Pressemitteilungen
2005
PM 55/2004
Abschied
vom Literaturarchiv: Ulrich Ott geht in den Ruhestand -
Mitarbeiter bedanken sich mit einer Kabinettausstellung
Marbach, 07. Oktober 2004 —
Foto: Chris Korner
Professor Dr. Ulrich Ott, langjähriger Direktor des Schiller-Nationalmuseums und des Deutschen Literaturarchivs in Marbach am Neckar, geht in den Ruhestand. Am heutigen Freitag, seinem 65. Geburtstag, nimmt Ott von der international geschätzten Institution, die er 19 Jahre lang geleitet und geprägt hat, offiziell Abschied. In der Marbacher Stadthalle würdigen zahlreiche Redner aus Politik, Wirtschaft und Wissenschaft seine Arbeit für die Marbacher Schillerhöhe in festlichem Rahmen.
Auf besondere Weise verabschieden sich auch die Mitarbeiterinnen und Mitarbeiter des Archivs von ihrem Direktor: Vom heutigen 8. Oktober an bis zum 13. November haben sie im Schiller-Nationalmuseum eine Kabinettausstellung zu Ehren Ulrich Otts mit dem Titel »Antike in Sicht« Strandgut aus dem Deutschen Literaturarchiv« vorbereitet, die 25 ausgewählte Stücke aus der Marbacher Sammlung zeigt. Die Gegenstände beschäftigen sich allesamt mit der deutschen Literatur und Kunst und ihrem Bezug zur Antike und sind, wie der Untertitel der Schau verrät, »Strandgut« der Marbacher Magazine aus den vergangenen zwanzig Jahren« jener Zeit, die Ulrich Ott maßgeblich geprägt hat. Die »Kieselsteine, Spiegelscherben und schönen Muscheln« stammen aus den Erwerbungen der Handschriftenabteilung, der Bibliothek und Dokumentationsstelle, der Bildabteilung und des Cotta-Archivs.
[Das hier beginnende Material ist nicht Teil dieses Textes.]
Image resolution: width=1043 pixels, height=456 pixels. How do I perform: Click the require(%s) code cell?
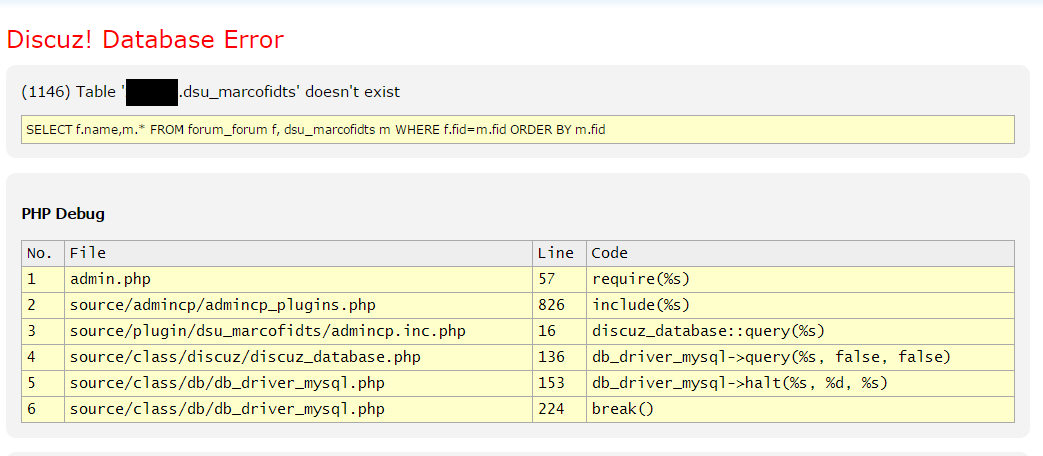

Sie sind oft unscheinbar und doch ästhetisch, von unterschiedlichem Wert und Nutzen für die Wissenschaft und dennoch der Rede wert: Briefe und Briefumschläge finden sich neben Gedichten und Gedichtentwürfen, Stiche, Scherenschnitte und Gemälde neben historischen Porträts, Werkausgaben neben Hörbüchern und einem Fernsehinterview. Begleitet wird die kleine Ausstellung vom Marbacher Magazin 107 gleichen Titels, in dem die 25 Beiträger ihre »Fundstücke« vorstellen. Das Magazin, dessen Umschlag eine Muschel ziert, wird Ulrich Ott am heutigen Freitag als Glückwunsch, Dank und Abschiedsgruß vom Leiter der Handschriftenabteilung Dr. Jochen Meyer überreicht, der die Publikation herausgegeben hat.
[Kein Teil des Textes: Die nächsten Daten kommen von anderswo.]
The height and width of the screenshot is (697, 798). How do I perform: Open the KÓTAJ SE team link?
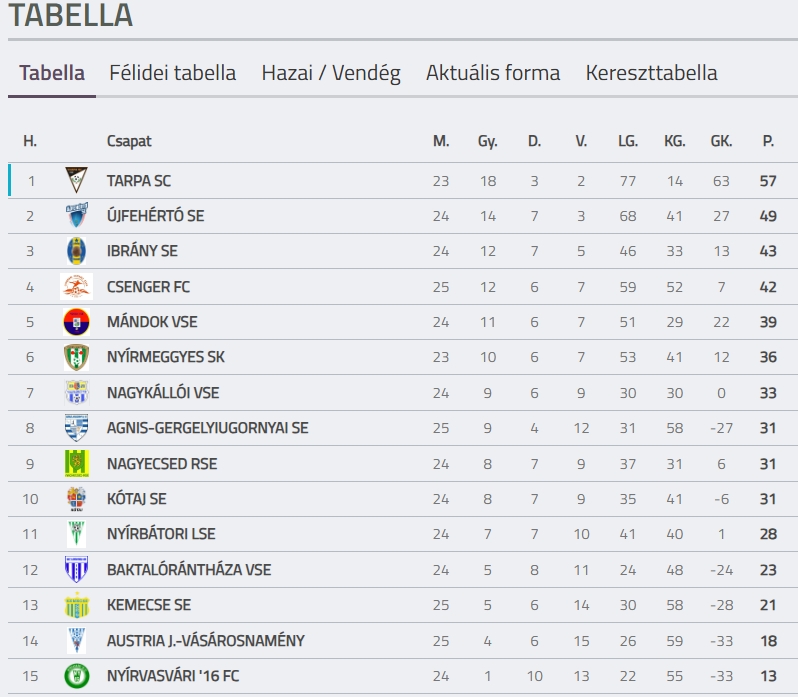[136, 499]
Ott, 1939 in Essingen bei Aalen geboren, blickt auf ein abwechslungs- und ereignisreiches Berufsleben zurück. Nach dem Studium der klassischen Philologie in Tübingen, Wien und Berlin wurde er 1965 mit einer Arbeit über Theokrit promoviert. Bis 1970 war er wissenschaftlicher Mitarbeiter und wissenschaftlicher Assistent am philologischen Seminar der Universität Tübingen. Von 1972 bis 1976 arbeitete Ott als Bibliothekar in Hannover, von 1976 bis 1980 war er stellvertretender Bibliotheksdirektor der Universität Konstanz, von 1980 bis 1985 sodann Direktor der Universitätsbibliothek Trier. Seit 1985 ist Ulrich Ott Direktor des Schiller-Nationalmuseums und des Deutschen Literaturarchivs in Marbach am Neckar. In dieser Funktion ist er zugleich Geschäftsführer der Deutschen Schillergesellschaft. 1997 wurde ihm vom Ministerpräsidenten des Landes Baden-Württemberg der Titel des außerordentlichen Professors verliehen.
Als Direktor des Schiller-Nationalmuseums und des Deutschen Literaturarchivs festigte Ott die Bedeutung der Institution als Quelleninstitut für die neuere deutsche Literatur in Deutschland und Europa und zeichnete sich maßgeblich auch als Bauherr aus: In seiner Amtszeit wurde das Deutsche Literaturarchiv erweitert, ebenso entstand ein Collegienhaus, das Forscher aus aller Welt aufnimmt. Derzeit wird auf der Schillerhöhe das Literaturmuseum der Moderne gebaut, das 2006 mit einer Ausstellung zur Literatur des 20. und 21. Jahrhunderts eröffnet werden wird.